SELECTION:
_____
Ronald M. Osborne v. Ashley Salmon, John P. Salmon Trust One, and Steven W. Smith, Trustee
Annotate this Case
Download PDF
DIVISION II
ARKANSAS COURT OF APPEALS
NOT DESIGNATED FOR PUBLICATION
K AREN R. B AKER, Judge
CA05-821
APRIL 12, 2006
RONALD M. OSBORNE
APPELLANT
v.
ASHLEY SALMON, JOHN P. SALMON
TRUST ONE, and STEVEN W. SMITH,
TRUSTEE
APPEAL FROM THE PULASKI COUNTY
CIRCUIT COURT
[PT 1998-1721]
HONORABLE MACKIE MCCLELLAN
PIERCE, CIRCUIT JUDGE
AFFIRMED
APPELLEES
On its own motion, the trial court in this case set aside a judgment it had entered against a
garnishee to satisfy a child support obligation finding that the payor and payee had colluded to
remove monies from the garnishee trust. Appellant Ronald Osborne, the father of the minor
child and payee, alleges three points of error on appeal: (1) The trial court erred by vacating the
valid judgment against the payor for child support arrears; (2) The trial court erred by vacating
the valid judgment against the garnishee for child support arrears; (3) The trial court erred by
considering hearsay testimony to make a finding of fraud. Two appellees are named on appeal:
Ashley Salmon as the payor of the child support, and Steven W. Smith, Trustee of the John P.
Salmon Trust One as the garnishee. We find no error and affirm.
On February 14, 2003, an order entitled Agreed Order to Modify Child Support was
entered by the Circuit Court of Pulaski County, Ninth Division. This order stated the matter
came before the court with Mr. Osborne and his counsel appearing, with Ms. Salmon not
appearing, and submitted to the court upon Mr. Osborne’s motion, due service, and the testimony
of Mr. Osborne. The order also set forth the following facts: On August 19, 1997, a son was
born to Ronald Osborne and Ashley Salmon. Paternity was established and custody of the minor
child was initially placed with Ashley Salmon subject to the reasonable visitation rights of Mr.
_____
WORK INSTRUCTIONS:
Could you restate the stretch of the opinion from "On February 14, 2003, an" through "rights of Mr.", switching "Ninth Division" to "Fifth Division"?

Source data
_____
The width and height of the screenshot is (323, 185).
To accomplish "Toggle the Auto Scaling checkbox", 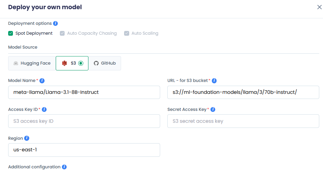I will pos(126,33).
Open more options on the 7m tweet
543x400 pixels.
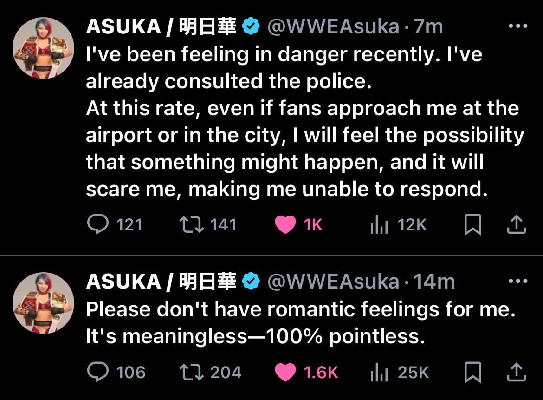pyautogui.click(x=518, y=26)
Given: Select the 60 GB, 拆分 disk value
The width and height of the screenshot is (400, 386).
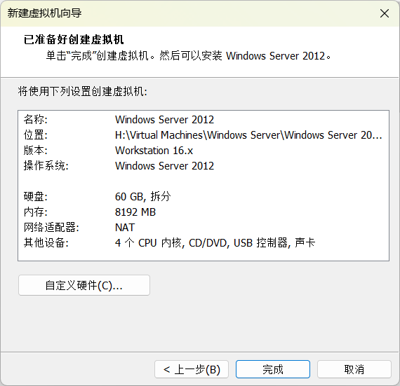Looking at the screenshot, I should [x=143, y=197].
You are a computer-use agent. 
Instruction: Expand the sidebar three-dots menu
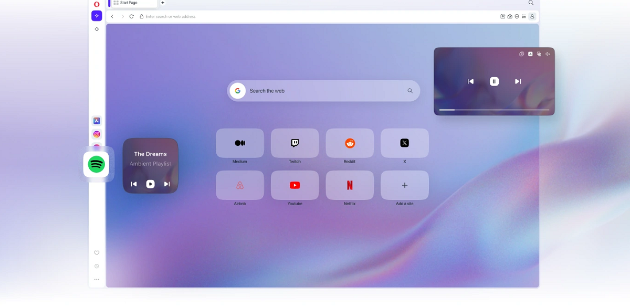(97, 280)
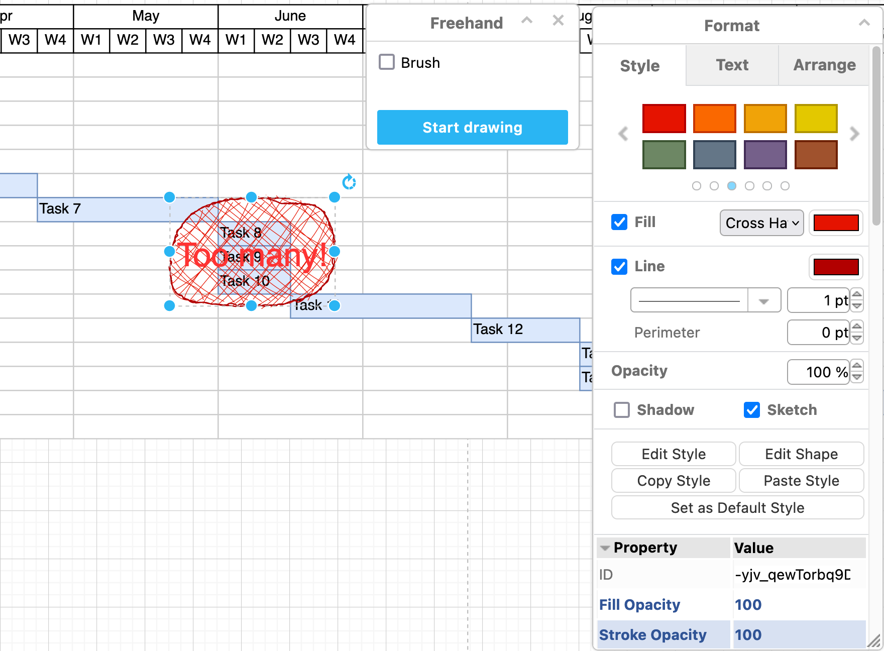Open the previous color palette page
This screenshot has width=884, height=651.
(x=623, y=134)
_____
RESPONSE FOR THIS EXERCISE:
On February 14, 2003, an order entitled Agreed Order to Modify Child Support was
entered by the Circuit Court of Pulaski County, Fifth Division. This order stated the matter
came before the court with Mr. Osborne and his counsel appearing, with Ms. Salmon not
appearing, and submitted to the court upon Mr. Osborne’s motion, due service, and the testimony
of Mr. Osborne. The order also set forth the following facts: On August 19, 1997, a son was
born to Ronald Osborne and Ashley Salmon. Paternity was established and custody of the minor
child was initially placed with Ashley Salmon subject to the reasonable visitation rights of Mr.